Against Me! rocked their afternoon Warped Tour set.
Larry Mills

Here’s something you don’t often hear: I saw Against Me! on the same bill as Katy Perry. It’s weird when a socio-political punk band shares performance space with the newest pop culture “it” girl. But such is the modern-day Warped Tour, the longest-running annual tour in North American history.

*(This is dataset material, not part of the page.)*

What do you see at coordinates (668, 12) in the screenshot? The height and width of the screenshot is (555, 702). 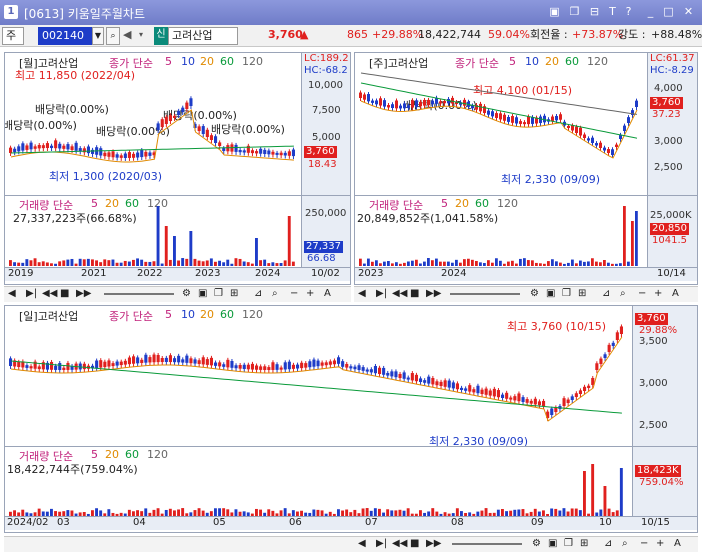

My date for the day was a 10-year Warped veteran, so we already felt somewhat ahead of the game. We started with The Action Design, a dance-friendly pop-rock outfit helmed by former Tsunami Bomb frontwoman Agent M. She was all spunk and smiles as the four-piece drove home songs from Never Say, the band’s first full-length (due out in September). Then it was off to Anberlin, where the Florida boys play a varied set of old and new songs. They closed with “Dismantle. Repair.” off Cities, which really got the crowd jumping.

We staked out spots for those other Florida boys, Against Me!, who, as usual, didn’t disappoint. They mostly played from 2007’s New Wave, including opener “Stop!,” which had been commissioned as part of this year’s Rock the Vote campaign. Before their mid-afternoon set, bassist Andrew Seward and drummer Warren Oakes expressed excitement-and some nervousness-about the upcoming election, commenting that they are from the reliably blue Alachua County, or the “oasis of sanity in Florida,” according to Seward.

Jeffree Star-the hot-pink haired, androgynous MySpace star-is virtually impossible to ignore, and even though his slick, synth songs (“So Fierce,” “Addicted to You”) didn’t go over too well with the more hard-core Warped folks, we couldn’t walk away. It might have been because he mooned us in his pink booty shorts, but no matter; we stayed until the end. We then headed over to catch fellow Santa Barbaran Katy Perry, whose bubble-gum pop held the crowd until “I Kissed a Girl,” which sent everyone into a sing-along frenzy. But she showed her cards too early; there was a mass exodus after “Kissed,” even though Perry had a handful more songs to go. Oops.

But the day as a whole was certainly not an oops. Despite lacking some of punk’s bigger names, Warped delivered-even according to my veteran sidekick.